In my hearing, I warned about a lot of unaddressed risks and some of those are coming true.
If you read my testimony, I spent a lot of time talking about the exchanges, and what does Mt. Gox do? Blows up. So that’s it – I’m not a hater.
[post-quote]
Rizzo: Well, Warren Buffett seems to agree with you.
Williams: Yeah, his number two guy, Charlie Munger, he was asked about bitcoin. He said it’s “rat poison“. I went on TV, or Fox or Bloomberg; I said it’s not rat poison, that’s not fair.
I think people when they buy into bitcoin, they think they’re buying into a movement. It’s emotional, right? Not only is it a physical investment, but an emotional investment, and I think that’s what I’ve spurred a lot of resentment about.
People just look at me, and they say “Why doesn’t this guy get it?”
Rizzo: Do you read the comments?
Williams: Sure, some of them are ridiculous. I get people who send me emails.
If you’re a smart investor, you want to look at those who are in your camp, but also those with dissenting views, sometimes you can learn a lot from the counter argument.
Rizzo: So, is your goal to make bitcoin better?
Williams: I think I see virtual currencies as something of the future.
Rizzo: Just not good right now?
Williams: I think there are a lot of design flaws, I wrote a piece for Business Insider, and I said that bitcoin’s DNA is flawed. I’m not talking about the block chain. I describe bitcoin as the locomotive and then there’s the payment system itself. The payment system is the rails. What I think we’ve seen here is that we were told that the infrastructure was strong through January, and Mt. Gox showed us it was weak.
Rizzo: It seems like they were using their own implementation of the protocol.
Williams: Infrastructure is much wider. The infrastructure is not just the peer-to-peer, the infrastructure is all those people that have bolted on to the exchange. What I’m trying to articulate is that the highway itself today has a lot of third-parties.
The system can only be as strong as the weakest link. Mt. Gox was weak …

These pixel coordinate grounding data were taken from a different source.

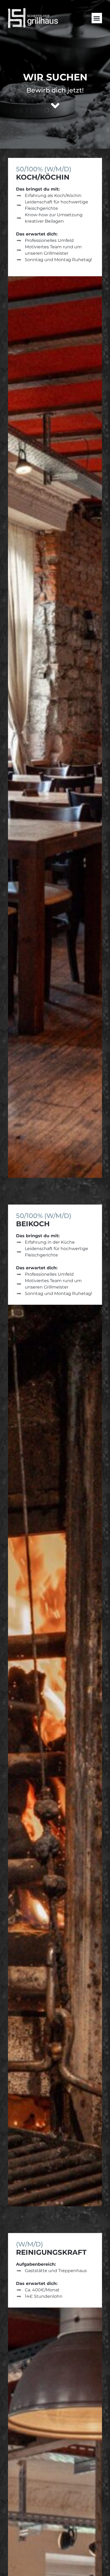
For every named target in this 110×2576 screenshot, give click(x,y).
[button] (97, 18)
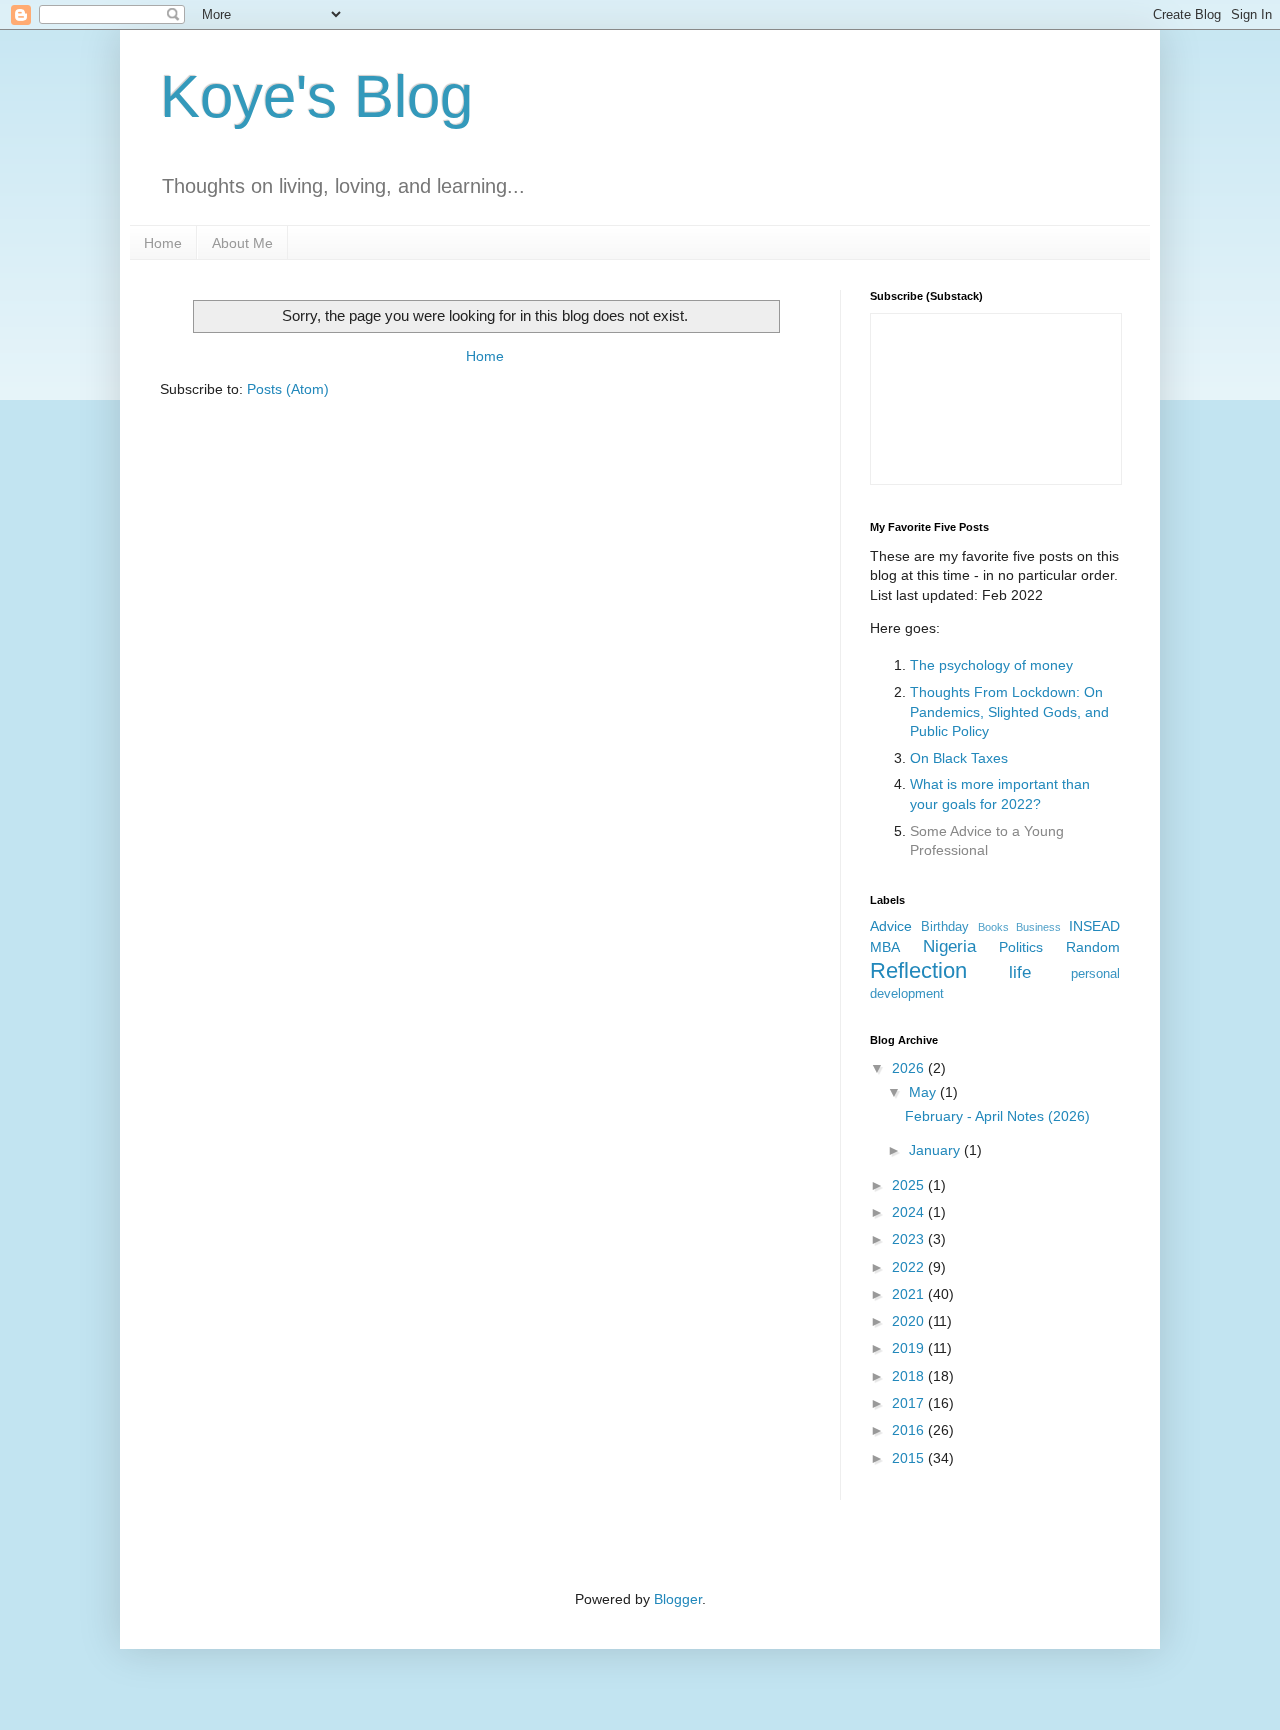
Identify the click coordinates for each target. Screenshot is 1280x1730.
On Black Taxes (959, 758)
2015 (910, 1458)
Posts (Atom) (288, 389)
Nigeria (949, 946)
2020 (910, 1321)
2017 (910, 1403)
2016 (910, 1430)
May (924, 1092)
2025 (910, 1185)
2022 (910, 1267)
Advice (891, 926)
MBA (885, 947)
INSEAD (1094, 926)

Rizzo: So, let’s say you’re Mark Karpeles and you’re running a trading card exchange, and, over the course of a year, your firm becomes a multi-billion-dollar company, can you really blame the guy for not implementing enterprise-grade consumer protections?
Williams: He should have. He should’ve cared about his customers. It was a black box, and it will come out – he did a lot of fraudulent stuff, because he had control of the information. As a consumer, when you bought, he not only got a fee for the transaction, but he got to see the transaction history throughout the day.
I’m sure he cooked that, I’m sure he also set the price for his exchange. I did a lot of analytical studies of that exchange, and it was always 8% to 10% higher than other exchanges.
Why is that? If he was having financial problems, by putting the price higher on his exchange, he’d encourage more people to come.
Rizzo: It seems that by limiting the number of people who could leave, more people stayed in, and that the price became higher, so people took advantage of that.
Williams: Well, if you run an exchange, and you can keep on moving the price up, then you’re encouraging more business. I call him a boiler-room broker. If you house that broker function, you’re not an exchange.
Coinbase has three businesses it’s doing right now, and one of its functions is a conflict of interest. They’re trying to reduce price risk for people like Overstock, yet they’re trying to be an exchange on the other side.
Rizzo: There’s a lot of opportunity in the space right now.
Williams: Yeah, but there’s conflict. I think you have to have controls in place to make sure consumers can’t be taken advantage of.
Rizzo: So, if you had a chance to redesign the system, what would you do?
Williams: I’ll leave it to the computer geniuses, but it needs to be regulated. State banking examiners are going to regulate it. You’re going to have a national financial regulatory body, you’re just going to have standards and that’s not a bad thing.
This conversation has been edited for length and clarity.